New York State Learning Standards and Core Curriculum
NY.RI.3. Reading Standards for Informational Text
Key Ideals and Details
RI.3.1. Ask and answer questions to demonstrate understanding of a text, referring explicitly to the text as the basis for the answers.
RI.3.2. Determine the main idea of a text; recount the key details and explain how they support the main idea.
Integration of Knowledge and Ideas
RI.3.7. Use information gained from illustrations (e.g., maps, photographs) and the words in a text to demonstrate understanding of the text (e.g., where, when, why, and how key events occur).
Range of Reading and Level of Text Complexity
RI.3.10. By the end of the year, read and comprehend informational texts, including history/social studies, science, and technical texts, at the high end of the grades 2–3 text complexity band independently and proficiently.
NY.3P. Grade 3: Social Studies Practices
3P.A. Gathering, Interpreting, and Using Evidence
3P.A.5. Identify inferences.
3P.A.6. Create an understanding of the past by using primary and secondary sources.
3P.D. Geographic Reasoning
3P.D.1. Ask geographic questions about where places are located and why they are located there, using geographic representations, such as maps and models. Describe where places are in relation to each other and describe connections between places.
3P.D.2. Distinguish human activities and human-made features from “environments” (natural events or physical features—land, air, and water—that are not directly made by humans).
NY.3. Communities around the World
Geography, Humans, and the Environment
3.1. Geographic regions have unifying characteristics and can be studied using a variety of tools.
3.1b. Globes, maps, photographs, and satellite images contain geographic information. Maps often have a title, legend or key, compass orientation, author, date, grid, and scale.
3.1b.1. Students will identify the differences between a globe and a map.

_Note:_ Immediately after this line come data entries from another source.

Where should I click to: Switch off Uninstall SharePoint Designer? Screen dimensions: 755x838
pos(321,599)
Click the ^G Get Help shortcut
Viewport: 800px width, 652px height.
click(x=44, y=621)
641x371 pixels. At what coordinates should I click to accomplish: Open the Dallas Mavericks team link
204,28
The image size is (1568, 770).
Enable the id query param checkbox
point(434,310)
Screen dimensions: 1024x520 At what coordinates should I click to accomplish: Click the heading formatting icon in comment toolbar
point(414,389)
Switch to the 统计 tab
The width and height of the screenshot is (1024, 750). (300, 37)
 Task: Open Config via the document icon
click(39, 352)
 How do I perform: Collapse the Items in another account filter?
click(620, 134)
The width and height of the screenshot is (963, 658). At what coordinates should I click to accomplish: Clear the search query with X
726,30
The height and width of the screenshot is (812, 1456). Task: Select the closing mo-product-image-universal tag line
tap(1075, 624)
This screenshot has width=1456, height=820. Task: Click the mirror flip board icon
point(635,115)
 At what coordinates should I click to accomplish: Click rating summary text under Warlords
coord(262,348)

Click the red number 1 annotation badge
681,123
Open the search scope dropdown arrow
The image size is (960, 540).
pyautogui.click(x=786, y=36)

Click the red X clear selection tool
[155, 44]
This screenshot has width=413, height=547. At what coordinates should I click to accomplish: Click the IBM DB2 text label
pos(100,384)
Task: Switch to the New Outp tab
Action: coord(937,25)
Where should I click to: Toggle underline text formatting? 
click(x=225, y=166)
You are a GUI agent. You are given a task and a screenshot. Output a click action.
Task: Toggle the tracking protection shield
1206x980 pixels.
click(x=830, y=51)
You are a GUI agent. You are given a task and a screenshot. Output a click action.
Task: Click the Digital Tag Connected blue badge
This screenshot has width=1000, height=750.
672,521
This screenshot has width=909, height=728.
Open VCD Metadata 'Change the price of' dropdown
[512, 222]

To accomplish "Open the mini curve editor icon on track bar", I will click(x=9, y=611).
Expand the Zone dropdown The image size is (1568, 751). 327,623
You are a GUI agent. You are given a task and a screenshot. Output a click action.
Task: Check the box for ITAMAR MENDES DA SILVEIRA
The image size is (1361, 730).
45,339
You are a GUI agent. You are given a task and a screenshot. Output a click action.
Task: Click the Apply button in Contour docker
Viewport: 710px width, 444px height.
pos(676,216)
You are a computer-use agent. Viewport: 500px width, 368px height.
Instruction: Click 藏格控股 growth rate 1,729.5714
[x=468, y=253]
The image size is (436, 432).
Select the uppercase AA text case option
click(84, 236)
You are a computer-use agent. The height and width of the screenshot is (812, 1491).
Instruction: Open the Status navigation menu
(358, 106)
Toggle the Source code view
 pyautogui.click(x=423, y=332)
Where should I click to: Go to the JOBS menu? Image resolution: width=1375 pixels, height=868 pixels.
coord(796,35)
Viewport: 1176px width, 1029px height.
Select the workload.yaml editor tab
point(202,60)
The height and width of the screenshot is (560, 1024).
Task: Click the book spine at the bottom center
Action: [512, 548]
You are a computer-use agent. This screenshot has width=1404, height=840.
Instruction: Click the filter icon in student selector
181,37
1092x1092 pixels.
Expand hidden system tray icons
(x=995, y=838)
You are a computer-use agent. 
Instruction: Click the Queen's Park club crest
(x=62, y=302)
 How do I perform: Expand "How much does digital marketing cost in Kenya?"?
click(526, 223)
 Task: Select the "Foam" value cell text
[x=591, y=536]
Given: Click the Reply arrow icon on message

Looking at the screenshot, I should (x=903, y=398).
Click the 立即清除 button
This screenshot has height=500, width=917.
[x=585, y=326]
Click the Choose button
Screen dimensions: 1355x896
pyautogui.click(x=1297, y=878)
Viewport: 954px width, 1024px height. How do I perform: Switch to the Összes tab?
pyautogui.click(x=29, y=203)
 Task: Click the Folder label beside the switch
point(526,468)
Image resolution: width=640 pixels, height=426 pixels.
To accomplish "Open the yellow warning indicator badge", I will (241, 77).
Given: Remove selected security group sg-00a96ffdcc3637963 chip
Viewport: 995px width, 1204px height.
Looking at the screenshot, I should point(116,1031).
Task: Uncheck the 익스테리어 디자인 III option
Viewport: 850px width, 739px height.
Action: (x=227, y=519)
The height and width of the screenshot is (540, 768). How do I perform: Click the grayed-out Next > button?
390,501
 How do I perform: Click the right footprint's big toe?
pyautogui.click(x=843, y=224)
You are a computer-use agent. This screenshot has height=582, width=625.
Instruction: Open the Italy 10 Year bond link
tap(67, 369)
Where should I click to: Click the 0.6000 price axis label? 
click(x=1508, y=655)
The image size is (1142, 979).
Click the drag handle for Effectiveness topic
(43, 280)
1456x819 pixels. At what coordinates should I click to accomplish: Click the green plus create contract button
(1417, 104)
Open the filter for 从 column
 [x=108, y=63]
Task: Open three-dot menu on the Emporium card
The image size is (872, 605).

3.1b.2. Students will examine a variety of maps for at least two of the selected world communities, looking for structural features of the map such as title, legend or key, compass orientation, author, date, grid, and scale. These should include political, physical, vegetation, and resource maps. A variety of scale should be represented (e.g., continent vs. country, country vs. city).
3.2. The location of world communities can be described using geographic tools and vocabulary.
3.2a. World communities can be located on globes and maps.
3.2a.1. Students will examine where each selected world community is located.